Hydraulic Characteristics of Organomodified Soils for Use in Sorptive Zone Applications

The sorption capabilities of subsoils for organic contaminants can be enhanced by modification of soil clays with cationic surfactants. The use of these organomodified soils to establish permeable sorptive zones has been suggested as a potential means for attenuating the migration of contaminant plumes. The hydraulic feasibility of sorptive zones was evaluated by measuring the hydraulic conductivities and porosities of both modified and unmodified soils at different effective stresses when permeated with water. Samples with 6, 12, 18, and 24% fines content were prepared and batch treated with hexadecyltrimethylammonium (HDTMA) to 80% of their cation‐exchange capacities. Under the first load (24 kPa), all treated soils showed higher conductivities and similar or higher porosities than untreated ones.
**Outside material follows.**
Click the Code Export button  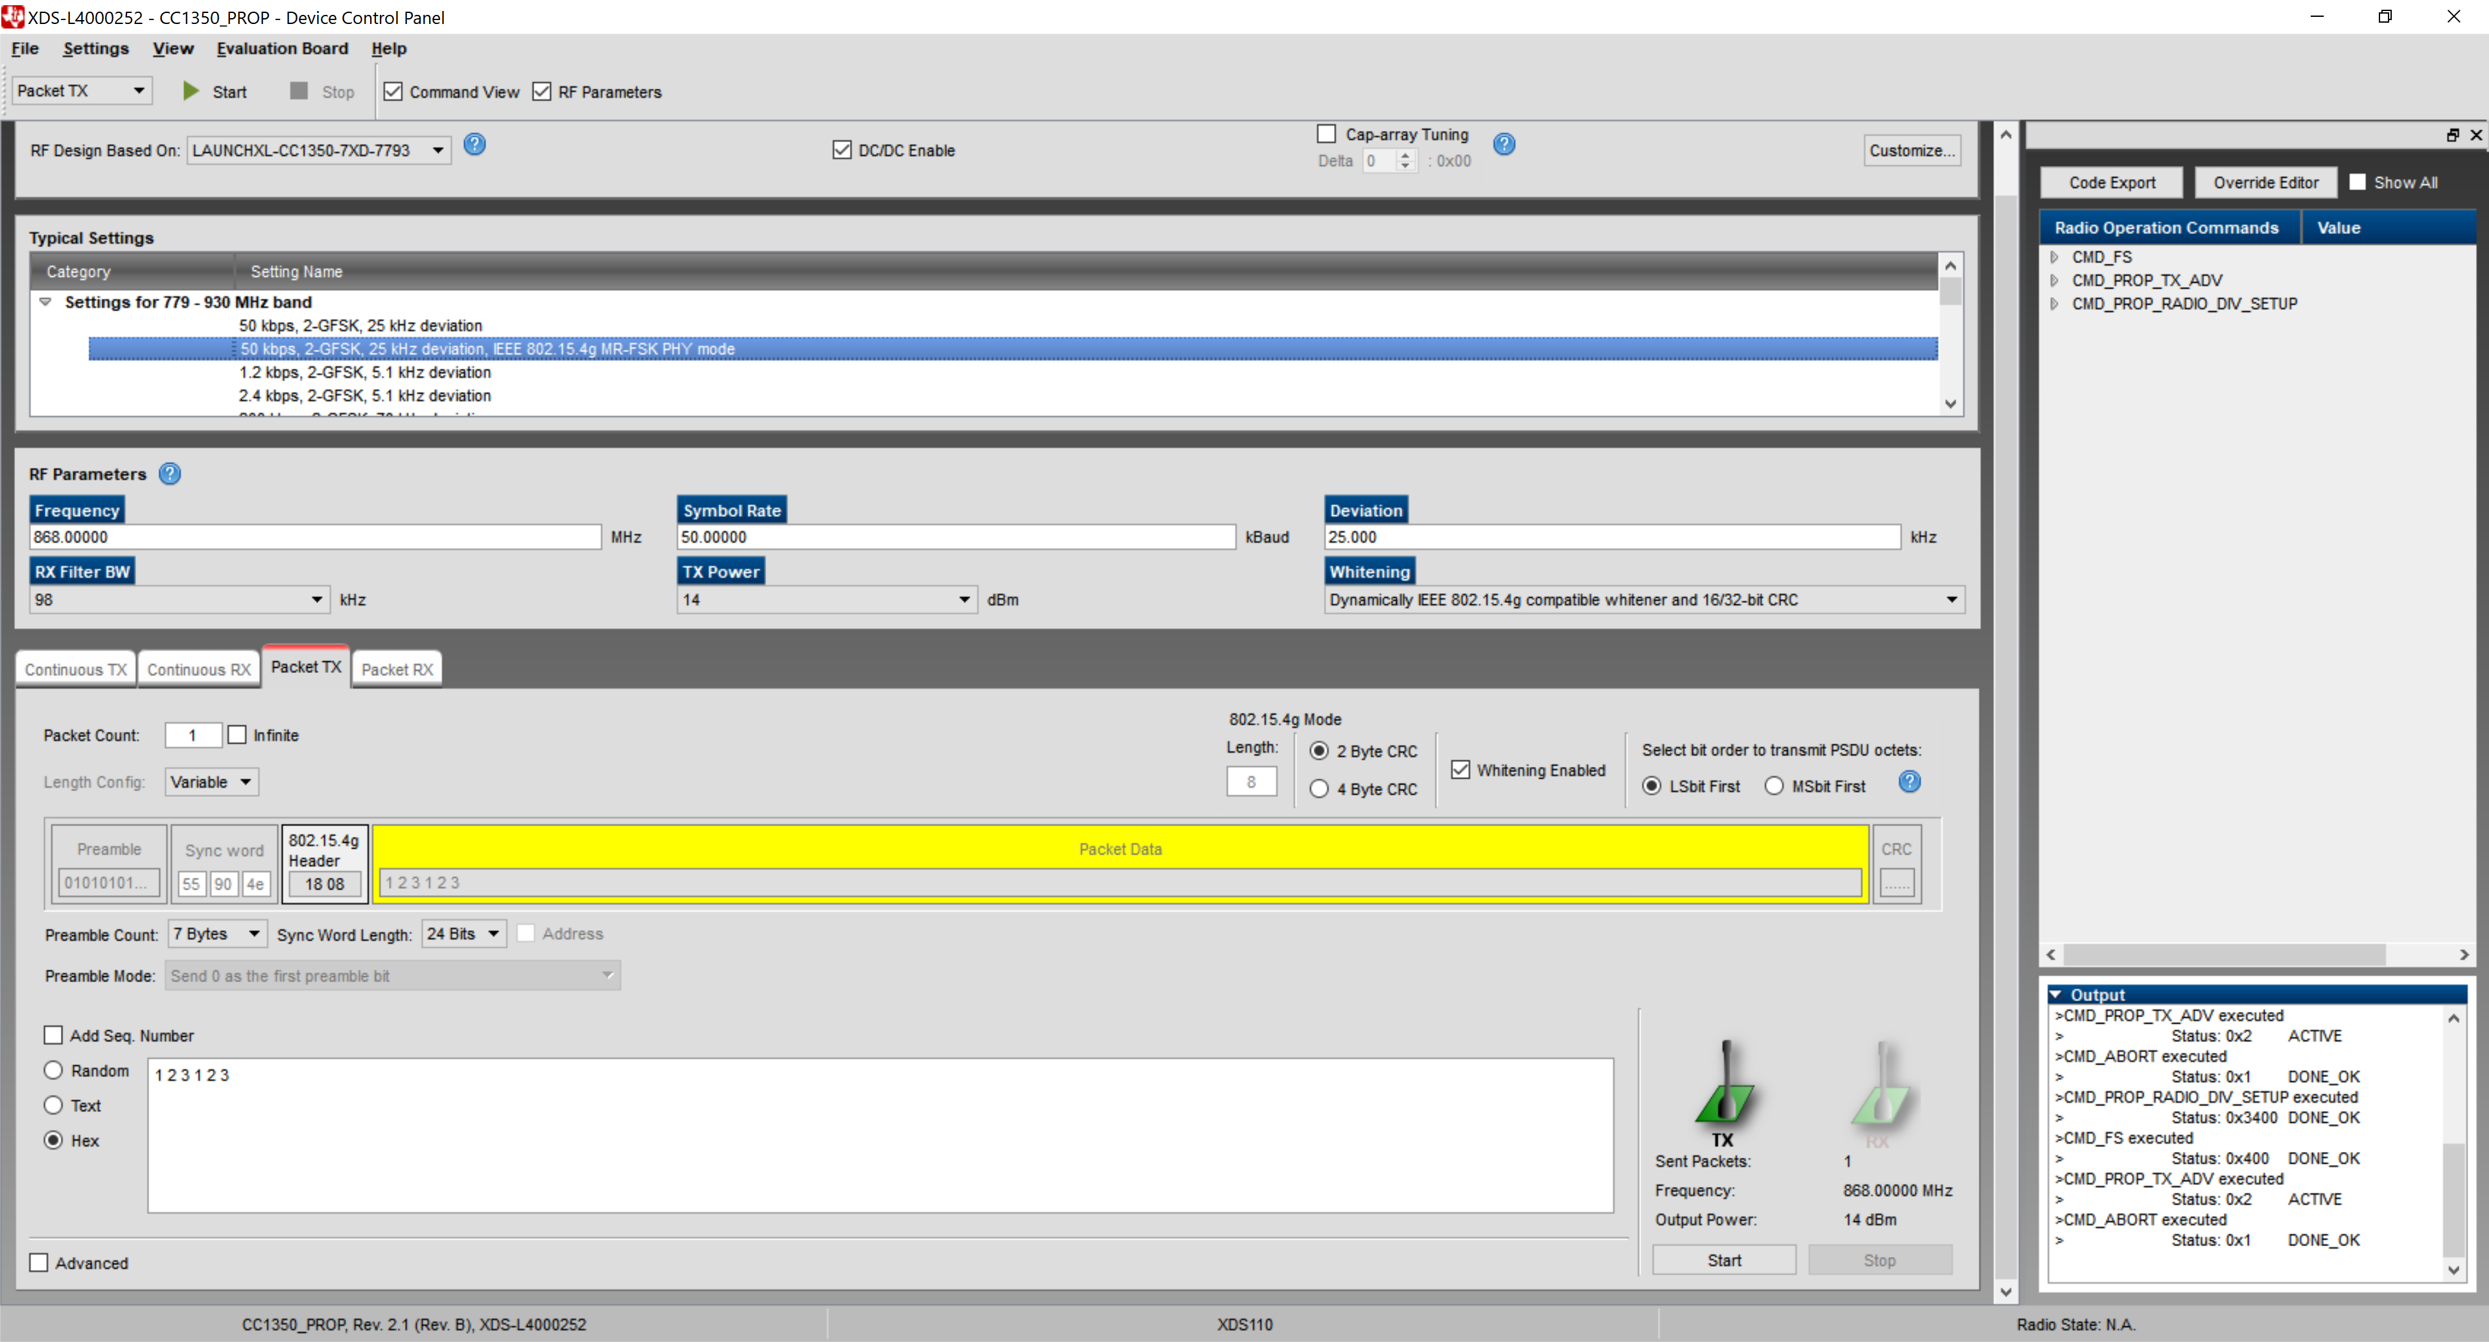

Higher loads decreased the difference in porosity between treated and untreated soils while increasing the difference between their conductivities. At the highest load (766 kPa), treated samples were 5 to 124 times more conductive than untreated ones depending on their clay contents. Differences in conductivities were explained in terms of the role of treated and untreated clays in controlling initial effective pore size and its change during consolidation. Creation of organomodified sorptive zones by batch soil processing is shown to be hydraulically feasible as evidenced by a marked increase in the conductivities of all treated samples compared with untreated ones. In addition, an increase in the sorptive capacity of the zone could potentially be achieved, without experiencing a loss in conductivity, by increasing the clay content during modification.